In 2005, motor vehicle traffic fatalities accounted for 37 percent of unintentional fatal injuries – more than 43,600 deaths. Research from the National Highway Traffic Safety Administration tells us that nearly 80 percent of crashes involve some form of driver distraction. A new Virginia Tech study, which entailed outfitting the cabs of long-haul trucks with video cameras over 18 months, found that when the drivers texted, their collision risk was 23 times greater than when not texting. Research from the University of Utah, which used a driving simulator to study the ability of motorists to multitask, found an eightfold greater risk of crashing when texting. By comparison, Utah researchers showed that drivers using a cell phone to talk face a four times greater risk of crashing, about equal to someone with a 0.08 blood alcohol level, generally the legal limit for intoxication. While people may not think texting while driving is distracting, it takes much more of the driver’s attention away from the road. Sending text messages is a much higher risk activity that occurs for a longer duration and with more people than most other actions engaged in while driving.
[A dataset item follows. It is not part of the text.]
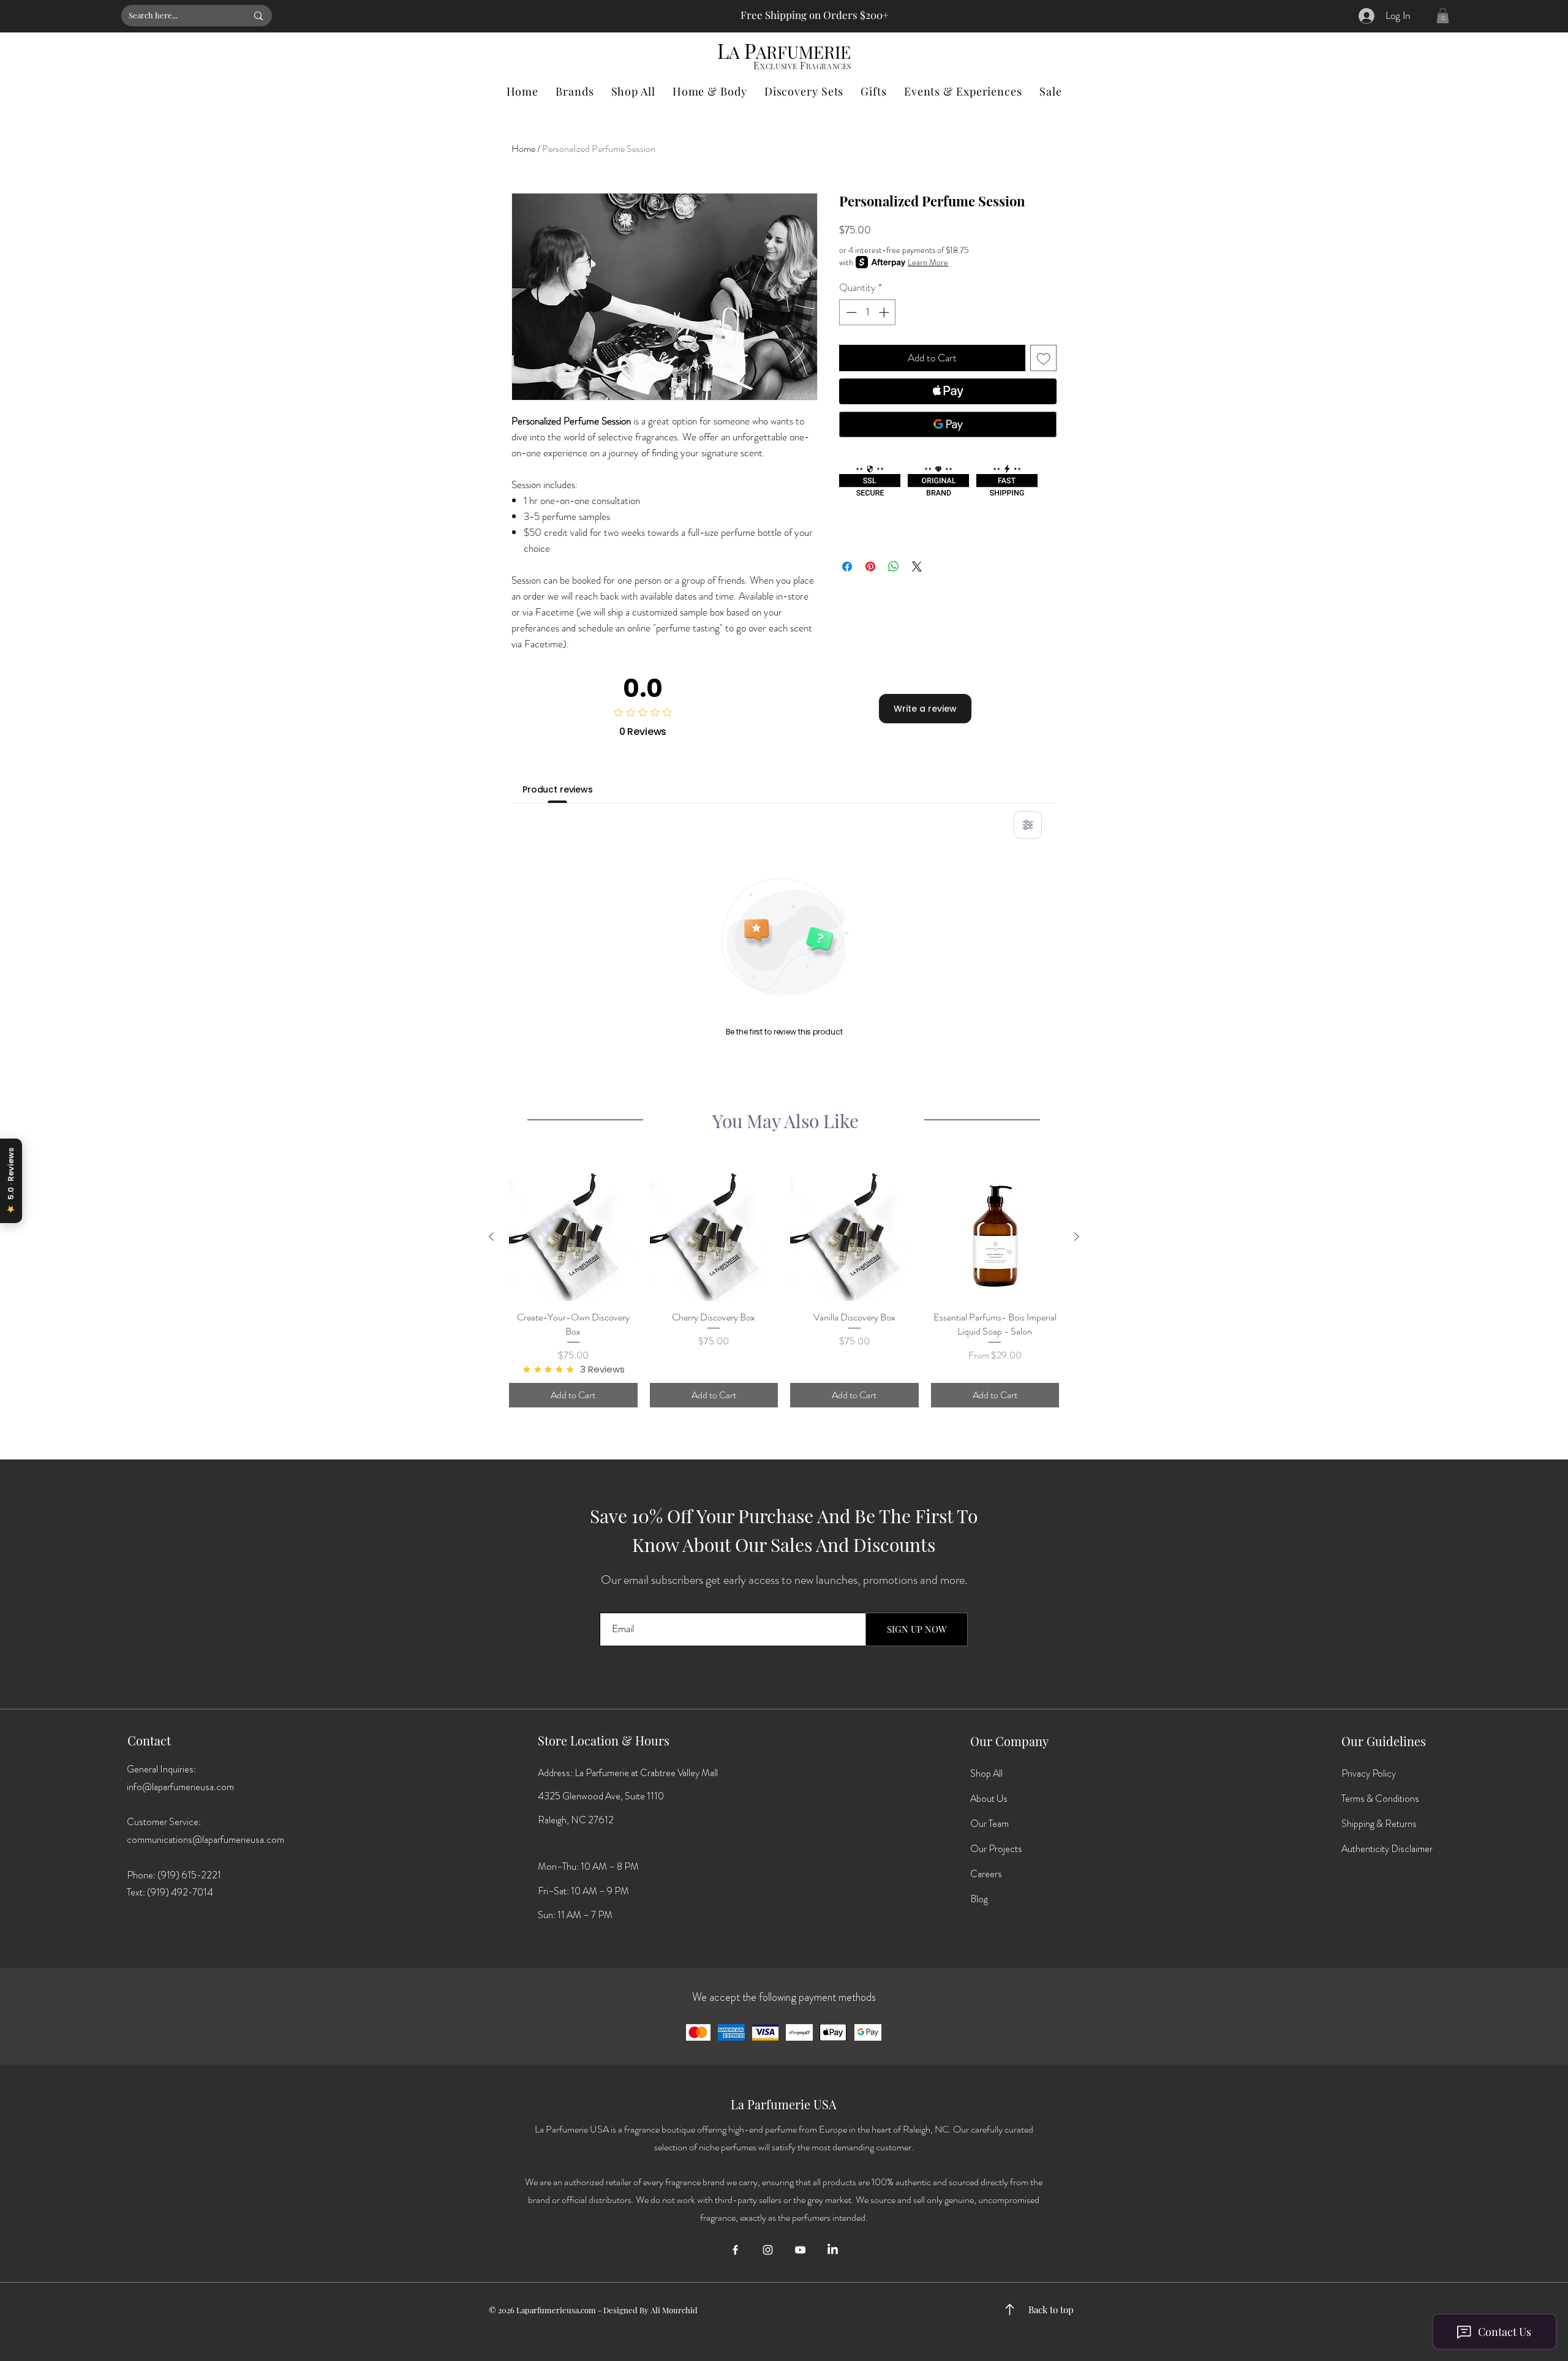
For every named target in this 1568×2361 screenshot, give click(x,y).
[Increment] (885, 312)
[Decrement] (850, 312)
Many states have decided to do something about the problem. Currently, eighteen states and the District of Columbia now ban text messaging for all drivers. Nine states prohibit text messaging by novice drivers, and one state restricts school bus drivers from texting while driving. Recently, Senators have sought to ban a measure on texting while driving in all states. Under the measure, states would have two years to outlaw the sending of text and e-mail messages by drivers or lose 25 percent of their highway money each year until the money was depleted. States that do not ban texting by drivers could forfeit hundreds of millions of dollars in federal highway funds under this legislation.
Legislation or not, texting while driving is not safe. Many accidents can be avoided just by paying less attention to our phone and more attention to the road ahead. Remember, that text message will be there when the drive is over, but if you answer that text, you might not be.